The speed-accuracy trade-off in manual prehension: effects of movement amplitude, object size and object width on kinematic characteristics

Abstract

Earlier studies have suggested that the size of an object to be grasped influences the time taken to complete a prehensile movement. However, the use of cylindrical objects in those studies confounded the effects of object size — extent orthogonal to the reach axis — and object width — extent along the reach axis. In separating these effects, the present study demonstrates that movement time is not affected by manipulation of object size, as long as the latter does not approach the maximal object size that can be grasped.

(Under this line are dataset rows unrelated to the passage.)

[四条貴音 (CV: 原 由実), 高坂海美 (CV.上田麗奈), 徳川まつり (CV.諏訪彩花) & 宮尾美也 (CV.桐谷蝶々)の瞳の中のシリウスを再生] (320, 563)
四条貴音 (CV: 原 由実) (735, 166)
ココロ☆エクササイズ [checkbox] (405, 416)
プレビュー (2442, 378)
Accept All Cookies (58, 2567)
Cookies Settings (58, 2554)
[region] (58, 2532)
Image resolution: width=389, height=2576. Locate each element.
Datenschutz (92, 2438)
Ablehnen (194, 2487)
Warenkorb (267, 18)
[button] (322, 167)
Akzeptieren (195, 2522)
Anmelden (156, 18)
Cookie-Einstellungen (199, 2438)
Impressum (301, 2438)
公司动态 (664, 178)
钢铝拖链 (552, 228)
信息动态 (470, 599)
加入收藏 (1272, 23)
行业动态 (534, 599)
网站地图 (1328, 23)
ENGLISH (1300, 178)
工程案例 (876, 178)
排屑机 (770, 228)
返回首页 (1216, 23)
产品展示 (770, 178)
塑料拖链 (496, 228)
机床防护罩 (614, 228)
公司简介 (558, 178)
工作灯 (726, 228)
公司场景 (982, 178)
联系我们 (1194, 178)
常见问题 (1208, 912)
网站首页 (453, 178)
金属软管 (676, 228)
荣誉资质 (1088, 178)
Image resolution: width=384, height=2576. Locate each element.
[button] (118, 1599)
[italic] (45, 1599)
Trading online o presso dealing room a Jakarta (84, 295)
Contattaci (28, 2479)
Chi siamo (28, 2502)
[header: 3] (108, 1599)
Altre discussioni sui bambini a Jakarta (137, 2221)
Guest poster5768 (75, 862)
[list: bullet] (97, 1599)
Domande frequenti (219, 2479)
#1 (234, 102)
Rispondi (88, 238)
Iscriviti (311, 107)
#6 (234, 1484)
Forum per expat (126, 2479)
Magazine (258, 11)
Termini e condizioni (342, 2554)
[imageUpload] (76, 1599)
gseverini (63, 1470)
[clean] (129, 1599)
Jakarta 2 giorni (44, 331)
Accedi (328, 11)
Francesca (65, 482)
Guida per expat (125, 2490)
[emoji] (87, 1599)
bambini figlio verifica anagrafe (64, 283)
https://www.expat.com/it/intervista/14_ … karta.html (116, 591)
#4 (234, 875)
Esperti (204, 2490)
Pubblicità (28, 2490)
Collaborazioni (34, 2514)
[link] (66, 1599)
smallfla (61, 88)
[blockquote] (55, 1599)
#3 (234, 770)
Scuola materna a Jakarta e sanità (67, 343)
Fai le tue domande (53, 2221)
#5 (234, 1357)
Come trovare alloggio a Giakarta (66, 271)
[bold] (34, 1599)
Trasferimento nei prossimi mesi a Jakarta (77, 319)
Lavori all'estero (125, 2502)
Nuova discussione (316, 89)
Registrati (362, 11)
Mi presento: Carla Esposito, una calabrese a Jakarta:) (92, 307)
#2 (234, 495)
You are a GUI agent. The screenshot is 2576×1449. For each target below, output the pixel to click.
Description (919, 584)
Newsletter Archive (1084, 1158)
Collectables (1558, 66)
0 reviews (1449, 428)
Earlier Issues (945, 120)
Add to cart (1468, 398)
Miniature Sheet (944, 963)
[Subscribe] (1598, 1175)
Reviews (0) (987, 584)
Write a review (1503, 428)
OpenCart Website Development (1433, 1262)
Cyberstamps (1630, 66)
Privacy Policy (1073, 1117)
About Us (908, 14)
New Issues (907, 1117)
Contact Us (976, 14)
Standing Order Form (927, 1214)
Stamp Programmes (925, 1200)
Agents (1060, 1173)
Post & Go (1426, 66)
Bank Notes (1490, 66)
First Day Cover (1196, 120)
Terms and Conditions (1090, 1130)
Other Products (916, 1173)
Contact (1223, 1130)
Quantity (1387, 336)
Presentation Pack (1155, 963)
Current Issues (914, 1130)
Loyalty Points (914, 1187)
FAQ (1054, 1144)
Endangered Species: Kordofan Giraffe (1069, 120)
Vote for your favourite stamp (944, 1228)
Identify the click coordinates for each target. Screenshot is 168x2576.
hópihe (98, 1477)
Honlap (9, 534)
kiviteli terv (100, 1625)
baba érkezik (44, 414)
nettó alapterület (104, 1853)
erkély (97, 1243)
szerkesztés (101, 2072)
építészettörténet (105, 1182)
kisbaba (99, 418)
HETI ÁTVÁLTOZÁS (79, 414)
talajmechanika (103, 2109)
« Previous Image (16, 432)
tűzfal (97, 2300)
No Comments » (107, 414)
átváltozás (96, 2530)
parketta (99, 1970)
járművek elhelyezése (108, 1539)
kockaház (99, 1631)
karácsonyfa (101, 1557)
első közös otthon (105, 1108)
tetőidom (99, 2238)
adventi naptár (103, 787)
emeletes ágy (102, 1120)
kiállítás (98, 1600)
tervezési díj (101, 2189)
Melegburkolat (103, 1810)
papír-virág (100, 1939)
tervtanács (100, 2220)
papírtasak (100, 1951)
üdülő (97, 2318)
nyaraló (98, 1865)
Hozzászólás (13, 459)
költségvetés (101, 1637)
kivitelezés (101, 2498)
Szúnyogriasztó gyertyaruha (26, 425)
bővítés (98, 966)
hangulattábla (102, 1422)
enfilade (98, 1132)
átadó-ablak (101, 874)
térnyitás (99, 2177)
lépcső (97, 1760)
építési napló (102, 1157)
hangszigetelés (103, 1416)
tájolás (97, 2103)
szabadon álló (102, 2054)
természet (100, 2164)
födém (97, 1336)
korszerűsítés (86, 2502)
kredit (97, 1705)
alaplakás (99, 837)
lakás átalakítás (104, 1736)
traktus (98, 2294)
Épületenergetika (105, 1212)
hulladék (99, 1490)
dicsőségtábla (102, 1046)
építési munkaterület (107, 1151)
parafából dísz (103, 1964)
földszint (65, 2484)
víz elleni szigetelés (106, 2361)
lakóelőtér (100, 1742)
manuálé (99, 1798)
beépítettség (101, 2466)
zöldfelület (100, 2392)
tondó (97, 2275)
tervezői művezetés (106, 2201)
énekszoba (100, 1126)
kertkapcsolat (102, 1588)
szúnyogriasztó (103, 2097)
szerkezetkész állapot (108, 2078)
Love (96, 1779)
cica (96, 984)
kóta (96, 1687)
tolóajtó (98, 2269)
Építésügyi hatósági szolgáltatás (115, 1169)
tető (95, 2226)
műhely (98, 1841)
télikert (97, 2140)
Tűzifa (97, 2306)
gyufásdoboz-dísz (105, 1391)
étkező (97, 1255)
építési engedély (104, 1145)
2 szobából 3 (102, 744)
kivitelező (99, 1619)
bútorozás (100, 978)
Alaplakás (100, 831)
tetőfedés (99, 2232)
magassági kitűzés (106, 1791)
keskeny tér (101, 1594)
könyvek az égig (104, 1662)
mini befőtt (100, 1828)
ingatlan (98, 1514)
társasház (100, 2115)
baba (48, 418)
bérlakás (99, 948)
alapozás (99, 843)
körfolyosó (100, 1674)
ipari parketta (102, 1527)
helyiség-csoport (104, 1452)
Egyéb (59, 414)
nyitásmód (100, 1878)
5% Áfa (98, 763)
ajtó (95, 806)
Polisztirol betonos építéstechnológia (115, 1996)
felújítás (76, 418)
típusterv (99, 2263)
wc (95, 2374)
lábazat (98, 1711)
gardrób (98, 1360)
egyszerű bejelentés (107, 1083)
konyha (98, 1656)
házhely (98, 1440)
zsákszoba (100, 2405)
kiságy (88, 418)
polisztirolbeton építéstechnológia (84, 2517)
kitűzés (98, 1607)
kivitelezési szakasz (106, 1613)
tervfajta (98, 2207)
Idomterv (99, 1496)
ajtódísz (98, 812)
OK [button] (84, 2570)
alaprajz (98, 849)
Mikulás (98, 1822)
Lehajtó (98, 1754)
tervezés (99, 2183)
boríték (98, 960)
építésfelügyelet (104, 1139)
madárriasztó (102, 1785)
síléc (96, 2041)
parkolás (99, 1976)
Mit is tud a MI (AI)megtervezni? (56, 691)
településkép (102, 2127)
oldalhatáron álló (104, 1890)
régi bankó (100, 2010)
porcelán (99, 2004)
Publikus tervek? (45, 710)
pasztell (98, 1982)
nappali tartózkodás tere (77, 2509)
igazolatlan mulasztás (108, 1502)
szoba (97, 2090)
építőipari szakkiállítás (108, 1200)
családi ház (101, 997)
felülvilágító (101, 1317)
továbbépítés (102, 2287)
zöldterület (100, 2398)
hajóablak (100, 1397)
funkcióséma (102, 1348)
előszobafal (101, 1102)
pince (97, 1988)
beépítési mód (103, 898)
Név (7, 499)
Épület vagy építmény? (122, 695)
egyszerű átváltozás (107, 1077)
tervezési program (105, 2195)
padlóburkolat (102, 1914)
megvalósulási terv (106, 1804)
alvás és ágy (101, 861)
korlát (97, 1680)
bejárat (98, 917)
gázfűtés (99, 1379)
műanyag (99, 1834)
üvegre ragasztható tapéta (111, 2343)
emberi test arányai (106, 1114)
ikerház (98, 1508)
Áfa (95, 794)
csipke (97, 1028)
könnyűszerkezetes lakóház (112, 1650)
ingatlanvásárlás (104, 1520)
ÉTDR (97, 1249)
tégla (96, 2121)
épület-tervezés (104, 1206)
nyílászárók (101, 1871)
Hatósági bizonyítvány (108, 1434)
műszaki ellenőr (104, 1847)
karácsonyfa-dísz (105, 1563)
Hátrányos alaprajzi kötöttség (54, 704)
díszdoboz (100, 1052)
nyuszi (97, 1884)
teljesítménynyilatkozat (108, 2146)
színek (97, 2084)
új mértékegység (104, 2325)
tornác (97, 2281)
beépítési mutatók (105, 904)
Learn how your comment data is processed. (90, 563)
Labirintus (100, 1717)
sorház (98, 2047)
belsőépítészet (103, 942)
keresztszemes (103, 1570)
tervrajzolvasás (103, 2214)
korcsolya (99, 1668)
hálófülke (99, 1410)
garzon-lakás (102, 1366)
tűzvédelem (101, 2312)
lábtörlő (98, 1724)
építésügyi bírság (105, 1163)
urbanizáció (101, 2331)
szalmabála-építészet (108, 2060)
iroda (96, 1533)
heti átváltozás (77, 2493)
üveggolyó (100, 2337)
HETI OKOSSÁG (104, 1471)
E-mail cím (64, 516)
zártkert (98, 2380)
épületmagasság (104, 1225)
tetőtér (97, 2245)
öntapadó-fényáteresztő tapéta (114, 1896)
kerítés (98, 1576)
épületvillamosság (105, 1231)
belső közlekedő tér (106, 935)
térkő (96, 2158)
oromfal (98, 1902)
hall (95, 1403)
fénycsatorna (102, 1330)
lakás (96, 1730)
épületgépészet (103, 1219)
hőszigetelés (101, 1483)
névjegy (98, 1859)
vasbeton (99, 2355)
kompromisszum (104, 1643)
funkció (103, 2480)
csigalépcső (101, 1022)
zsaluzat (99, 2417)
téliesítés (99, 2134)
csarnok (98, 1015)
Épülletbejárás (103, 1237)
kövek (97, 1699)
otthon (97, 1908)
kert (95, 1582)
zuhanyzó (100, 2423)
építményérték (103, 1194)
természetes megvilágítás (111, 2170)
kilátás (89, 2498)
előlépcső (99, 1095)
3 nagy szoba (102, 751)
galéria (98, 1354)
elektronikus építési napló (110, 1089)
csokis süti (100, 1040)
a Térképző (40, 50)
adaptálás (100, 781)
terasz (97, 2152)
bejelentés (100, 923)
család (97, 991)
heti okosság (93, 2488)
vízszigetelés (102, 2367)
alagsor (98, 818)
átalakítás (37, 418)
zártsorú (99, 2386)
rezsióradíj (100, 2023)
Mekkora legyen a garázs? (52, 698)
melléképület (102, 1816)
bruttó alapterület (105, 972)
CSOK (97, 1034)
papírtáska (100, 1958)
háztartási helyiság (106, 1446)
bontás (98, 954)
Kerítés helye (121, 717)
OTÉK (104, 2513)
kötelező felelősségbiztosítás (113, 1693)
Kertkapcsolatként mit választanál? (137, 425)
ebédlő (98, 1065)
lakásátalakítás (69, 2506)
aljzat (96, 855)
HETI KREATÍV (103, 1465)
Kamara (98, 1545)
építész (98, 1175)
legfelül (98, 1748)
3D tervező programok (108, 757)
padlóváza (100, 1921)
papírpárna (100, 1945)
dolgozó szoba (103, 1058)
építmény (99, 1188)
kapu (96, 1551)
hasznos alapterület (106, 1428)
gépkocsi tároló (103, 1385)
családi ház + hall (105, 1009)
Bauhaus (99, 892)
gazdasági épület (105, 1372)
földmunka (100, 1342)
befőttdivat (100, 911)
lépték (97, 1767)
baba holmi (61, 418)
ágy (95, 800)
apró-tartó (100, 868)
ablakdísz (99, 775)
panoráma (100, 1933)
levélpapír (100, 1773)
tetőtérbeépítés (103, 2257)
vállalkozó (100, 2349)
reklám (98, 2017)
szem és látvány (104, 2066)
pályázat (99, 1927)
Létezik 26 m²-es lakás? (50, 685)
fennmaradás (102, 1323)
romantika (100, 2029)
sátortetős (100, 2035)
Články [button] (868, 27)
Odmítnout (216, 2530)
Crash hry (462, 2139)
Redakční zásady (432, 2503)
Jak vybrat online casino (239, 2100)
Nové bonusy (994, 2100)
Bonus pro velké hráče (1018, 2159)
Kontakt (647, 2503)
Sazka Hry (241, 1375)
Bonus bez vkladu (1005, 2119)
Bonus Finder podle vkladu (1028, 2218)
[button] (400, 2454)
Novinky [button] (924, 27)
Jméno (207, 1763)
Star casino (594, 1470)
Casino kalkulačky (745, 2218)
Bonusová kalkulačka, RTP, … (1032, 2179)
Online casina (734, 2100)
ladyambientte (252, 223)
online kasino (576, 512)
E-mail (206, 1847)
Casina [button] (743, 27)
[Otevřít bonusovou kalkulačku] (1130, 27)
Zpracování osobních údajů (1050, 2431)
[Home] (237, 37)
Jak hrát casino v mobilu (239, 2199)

Object width, on the other hand, is shown to exert a systematic influence on movement time: Smaller object widths give rise to longer movement times through a lengthening of the deceleration phase of the movement, thus reproducing the effect of target width on the kinematics of aiming movements. As in aiming, movement amplitude also affects the movement time in prehension, influencing primarily the acceleration phase (i.e. peak velocity attained). The effects of object width and movement amplitude were found to combine in a way predicted by Fitts' law, allowing a generalisation of the latter to the transport component in prehensile actions. With respect to the grasp component, both object size and object width are shown to affect peak hand aperture. Increasing object width thus lowers the spatial accuracy demands on the transport component, permitting a faster movement to emerge. At the same time, the hand opens to a larger grip in order to compensate for eventual directional errors that result. Finally, with respect to the control mode of the grasp component, it was found that peak finger closing velocity scales to distance to be covered, defined as the peak hand aperture minus object size.